For further information, please contact Sanjay Lamba, Division of Investment Management, at (202) 551-6784.
The Commission will consider whether to adopt amendments to Form 20-F, Rules 1-02, 3-10 and 4-01 of Regulation S-X, Forms F-4 and S-4, and Rule 701 under the Securities Act to accept financial statements prepared in accordance with International Financial Reporting Standards as issued by the International Accounting Standards Board without reconciliation to generally accepted accounting principles as used in the United States when contained in the filings of foreign private issuers with the Commission.
For further information please contact Michael Coco, Division of Corporation Finance, at (202) 551-3450, or Katrina A. Kimpel, Office of the Chief Accountant, at (202) 551-5300.
The Commission will consider whether to adopt amendments to its disclosure and reporting requirements under the Securities Act of 1933 and Securities Exchange Act of 1934 to expand the number of companies that qualify for scaled disclosure requirements for smaller reporting companies.
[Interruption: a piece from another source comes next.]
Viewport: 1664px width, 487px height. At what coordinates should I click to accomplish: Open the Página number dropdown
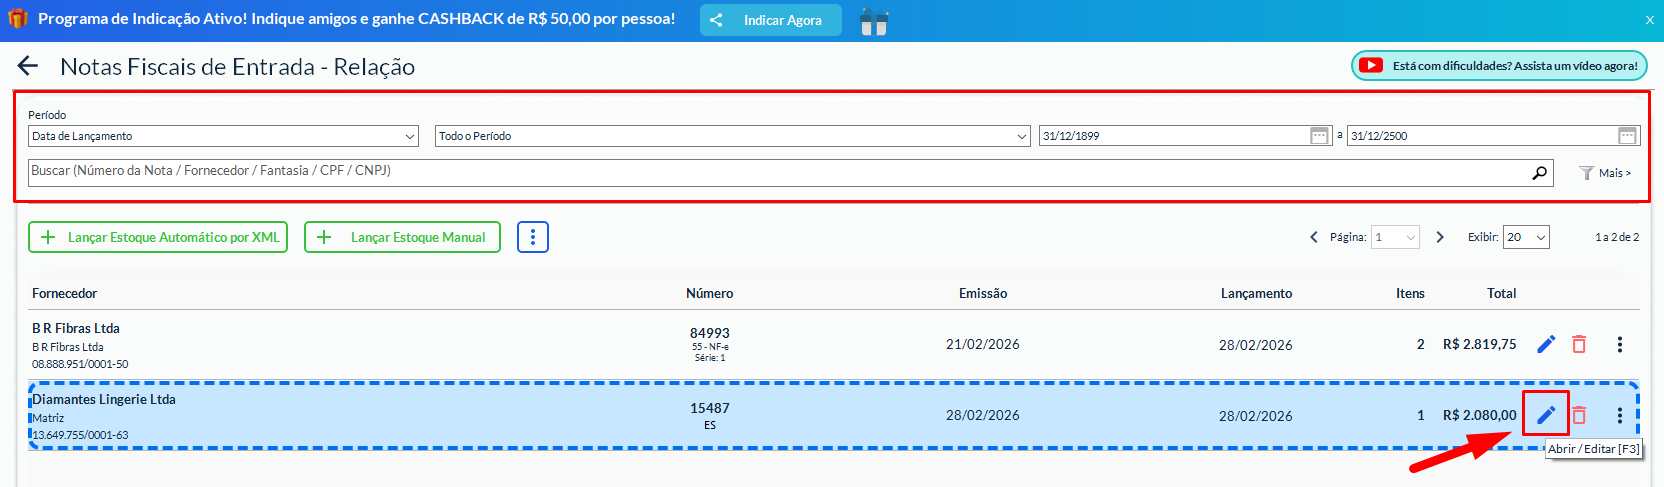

Companies with less than $75 million in public equity float would qualify for the scaled requirements, and companies without a calculable public equity float would qualify if their annual revenues were below $50 million. To streamline and simplify regulation, the amendments to be considered would move the scaled disclosure requirements from Regulation S-B into Regulation S-K and would eliminate the "SB" forms.
For further information, please contact Kevin M. O'Neill, or Johanna Vega Losert, Division of Corporation Finance, at (202) 551-3460.
The Commission will consider whether to adopt amendments to Rule 144 to shorten the holding period for the resale of restricted securities if the issuer of the securities is subject to the Exchange Act reporting requirements. The amendments also substantially reduce the restrictions applicable to resales of restricted securities by non-affiliates of both reporting and non-reporting companies. In addition, the amendments codify several staff interpretations relating to Rule 144 and revise the manner of sale requirements, volume limitations, and Form 144 filing thresholds. Finally, the Commission also will consider whether to adopt related amendments to Rule 145.
For further information, please contact Katherine Hsu or Raymond Be, Division of Corporation Finance, at (202) 551-3430.
The Commission will consider whether to adopt amendments to Rule 12h-1 under the Exchange Act to provide two exemptions from the registration requirements of the Exchange Act for compensatory employee stock options. The first exemption would be available to issuers that are not required to file periodic reports under the Exchange Act, and the second exemption would be available to issuers that are required to file those reports because they have registered a class of security under Section 12 of the Exchange Act or are required to file those reports pursuant to Section 15(d) of the Exchange Act.